SMOKE AND MIRRORS
«This work explores the complex interrelationship between landscape and beauty, and the notion that our understanding of landscape is constructed. In doing so it subverts the notion of beauty as truth, and references wider issues of authenticity within photography.
The intention is to request a more personal response to the landscape, an experience embedded in memory, history, storytelling, folk law and magic, to engage the viewer in a dialogue with the image and in a sense of the familiar, drawing on an awareness of how our perceptions of the natural world are shaped.
This series is made in remote areas of The New Forest and Dartmoor, far from pathways and seldom visited by the public. Venturing deeper inside the tree-line the wind and the temperature drop as the visitor is drawn inside the seductive forest interior. From an early age the notion of the forest is given a sinister and threatening personality in the form of fairy tales and children’s stories, stepping inside the dense forest feels like entering another world. These sensory experiences often lead to the forest being user as metaphor; the wild and impenetrable has long symbolized the dark, hidden world of the unconscious.
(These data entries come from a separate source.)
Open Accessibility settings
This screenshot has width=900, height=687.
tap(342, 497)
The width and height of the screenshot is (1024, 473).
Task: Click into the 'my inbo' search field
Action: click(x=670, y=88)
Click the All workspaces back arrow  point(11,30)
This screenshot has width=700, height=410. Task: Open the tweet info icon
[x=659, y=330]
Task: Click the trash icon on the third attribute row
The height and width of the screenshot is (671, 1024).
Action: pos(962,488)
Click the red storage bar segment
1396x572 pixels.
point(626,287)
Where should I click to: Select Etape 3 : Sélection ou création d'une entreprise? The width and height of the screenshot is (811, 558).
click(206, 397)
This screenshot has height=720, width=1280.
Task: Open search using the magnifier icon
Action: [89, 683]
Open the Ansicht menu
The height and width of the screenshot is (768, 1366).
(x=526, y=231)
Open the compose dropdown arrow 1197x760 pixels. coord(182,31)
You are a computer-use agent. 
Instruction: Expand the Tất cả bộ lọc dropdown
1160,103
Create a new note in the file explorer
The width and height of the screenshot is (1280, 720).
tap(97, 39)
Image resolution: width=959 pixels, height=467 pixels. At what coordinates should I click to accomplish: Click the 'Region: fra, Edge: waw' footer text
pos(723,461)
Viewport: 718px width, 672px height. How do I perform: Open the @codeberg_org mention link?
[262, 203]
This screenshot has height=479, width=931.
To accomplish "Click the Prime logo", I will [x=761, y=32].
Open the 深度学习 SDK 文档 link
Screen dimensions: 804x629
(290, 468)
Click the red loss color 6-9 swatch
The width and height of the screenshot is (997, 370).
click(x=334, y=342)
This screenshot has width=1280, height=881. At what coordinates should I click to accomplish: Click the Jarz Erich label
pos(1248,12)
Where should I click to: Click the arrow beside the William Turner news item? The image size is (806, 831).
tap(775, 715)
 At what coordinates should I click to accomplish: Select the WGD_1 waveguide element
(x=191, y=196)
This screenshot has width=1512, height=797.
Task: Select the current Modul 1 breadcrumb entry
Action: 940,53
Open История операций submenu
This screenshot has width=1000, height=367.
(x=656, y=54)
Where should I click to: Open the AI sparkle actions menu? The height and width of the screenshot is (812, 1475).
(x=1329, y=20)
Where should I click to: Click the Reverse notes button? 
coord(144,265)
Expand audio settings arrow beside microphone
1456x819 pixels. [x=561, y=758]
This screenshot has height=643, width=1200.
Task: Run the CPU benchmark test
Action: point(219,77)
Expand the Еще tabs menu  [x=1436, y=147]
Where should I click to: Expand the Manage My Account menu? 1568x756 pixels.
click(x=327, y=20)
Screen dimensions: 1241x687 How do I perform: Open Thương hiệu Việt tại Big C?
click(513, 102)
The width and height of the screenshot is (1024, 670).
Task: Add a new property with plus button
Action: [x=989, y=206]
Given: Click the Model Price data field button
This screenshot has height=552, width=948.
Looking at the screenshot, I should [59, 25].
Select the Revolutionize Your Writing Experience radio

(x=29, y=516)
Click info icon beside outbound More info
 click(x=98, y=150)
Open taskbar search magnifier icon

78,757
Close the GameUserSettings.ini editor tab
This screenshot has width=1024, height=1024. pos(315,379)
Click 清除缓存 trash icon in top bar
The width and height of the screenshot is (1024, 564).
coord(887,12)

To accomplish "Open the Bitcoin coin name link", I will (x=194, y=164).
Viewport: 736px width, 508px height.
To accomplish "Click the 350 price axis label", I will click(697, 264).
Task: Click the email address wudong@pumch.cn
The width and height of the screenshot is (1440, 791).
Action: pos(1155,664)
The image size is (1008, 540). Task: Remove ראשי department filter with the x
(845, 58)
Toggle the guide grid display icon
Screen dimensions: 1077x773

Ongoing debates surrounding landscape examine the consequences of conceiving of landscape as beautiful. These constructions obscure the reality of the land, veiling it, transforming the natural world into an idealization. The golden trees in the Smoke and Mirrors series sparkle with a seductive opulent sheen alluding to this construction, whilst also evoking a sense of the fairytale. These fantasy trees reference these fictions which persist in spite of any conscious knowledge about the material, social or political status of landscapes, to create ‘rural myth’ and romanticism, obscuring an understanding of the land as threatened and exploited, dangerous and unknown».